1970s: Lancia Fulvia / Alfa Romeo Junior Z production cars
In the mid-1960s and into the ’70s, Zagato experimented with producing cars in volume.
The Lancia Flavia Sport Zagato, launched in 1963, saw production of about 625 cars before the Lancia Fulvia Sport Zagato launched two years later. First built with an aluminum body but changed to steel in 1970, Fulvia production jumped to more than 7000.
The Alfa Romeo Junior Z, based on the shorter-wheelbase 105-series Alfa Romeo Spider, was available in 1300-cc guise for from 1969–71 and 1600-cc from 1972–75. Production numbers are up for debate, but we’ll say this: good luck finding one. In fact, it has been nearly four years since the last 1600-cc was offered at auction; a 1973 model sold for $74,800 at Bonhams’ Quail Lodge Auction in 2015. According to Bonhams, it is one of only 12 known to exist in the U.S.

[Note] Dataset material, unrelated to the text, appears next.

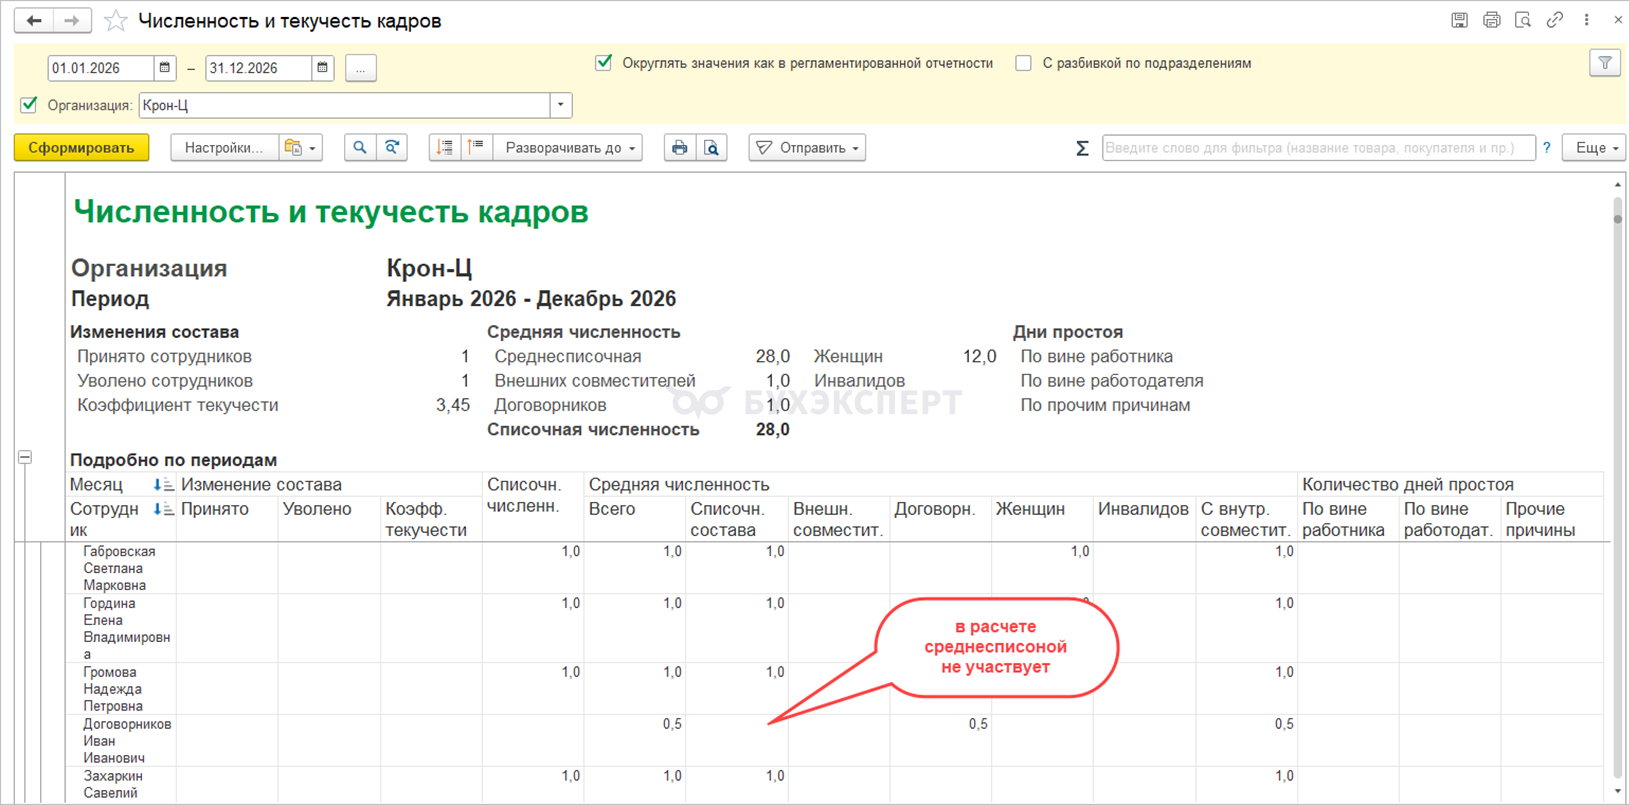The height and width of the screenshot is (805, 1629).
Task: Open the Настройки... button
Action: [x=224, y=148]
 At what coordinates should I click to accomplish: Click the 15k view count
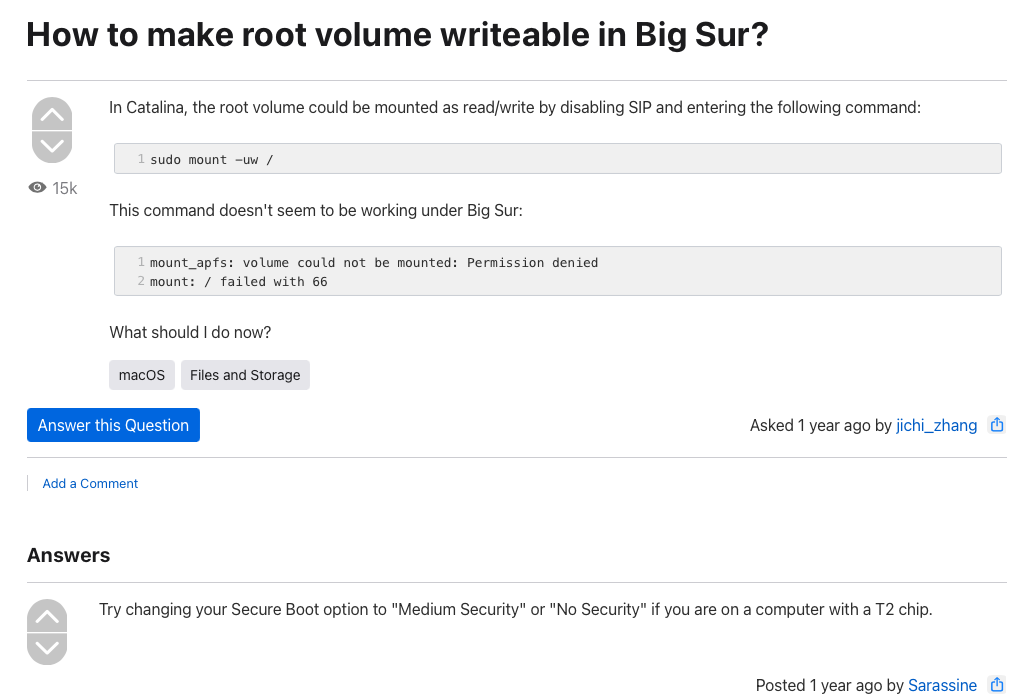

Fun fact: The Junior Z’s Zagato design was the inspiration for the Honda CRX.
1980s: Aston Martin V8 / Nissan Autech Stelvio
Reprising their Aston Martin DB4 GT Zagato collaboration of the 1960s, the Aston Martin V8 Zagato was launched at Geneva in 1986. Once again combining lighter weight, more horsepower, and original design, the angular Zagato was a hit. Exclusivity also returned, as 52 coupes and 37 convertibles were built from 1986–90.
In something of a 1A selection, the Nissan Autech Stelvio pushed the aesthetics boundary more than most Zagato designs. Featuring wing mirrors housed in an aerodynamic blister on the wing/fender, the cars were built in a joint venture with Nissan subsidiary Autech and launched in 1989. If you’ve never seen one, you have to check it out.
1990s: Alfa Romeo SZ / Lancia Hyena
The Alfa Romeo SZ and the later RZ convertible are based on the sophisticated Alfa Romeo 75 platform, which was known as the Milano in the United States. Following the usual Zagato formula of less weight and more power, the lightweight two-seater incorporated the Milano’s 3.0 V-6 transaxle platform, and the result was an exciting performance vehicle. While Zagato built the cars, the design is credited to Robert Opron and Antonio Castellana of Fiat Centro Stile.
The Lancia Hyena, another home-market collaboration for Zagato, also deserves mention. Based on one of the hottest five-door hatches of all time, the all-conquering Lancia Delta Integrale Evo, Zagato came up with a lightweight two-door version of the all-wheel-drive four-cylinder turbocharged car. Sadly, Lancia and parent Fiat never gave Zagato the opportunity to buy unfinished cars from the factory, so only a handful were built using finished (and often crashed) Lancia Delta Integrales.
2000s: Aston Martin DB7 / Bentley Continental GTZ
By the 2000s, Aston Martin’s successful reach into more affordable production cars (with the DB7, launched in 1994) was getting a bit dated. But after Andrea Zagato and Aston Martin CEO Ulrich Bez had a chance meeting at Pebble Beach in 2001, the two hatched a plan to produce 99 DB7 Zagatos. Launched in 2003, the car more closely resembles the DB4 GT Zagato of 1961. While the DB7 Zagato coupe wasn’t available in the United States, the DB AR1 roadster was produced only for the U.S.
Zagato continued to produce very limited series cars in the 2000s, with models like the Bentley Continental GT and the Ferrari 550/575/599. Only nine Bentley Continental GTZ examples were produced, and once again they were the result of a chance meeting at Pebble Beach—this time in 2006—between Andrea Zagato and Bentley boss Franz-Josef Paefgen. They’re breathtaking.
2010s: BMW Zagato Coupe / Porsche 356 Carrera Speedster Sanction
While Zagato and Aston Martin have continued to team up on limited production models, in 2012 BMW approached Zagato to build a concept Z4. A coupe version was first shown at the Villa d’Este Concorso in May 2012, with a roadster unveiled at Monterey in August 2012. Some of those design cues appear on the 2019 production model.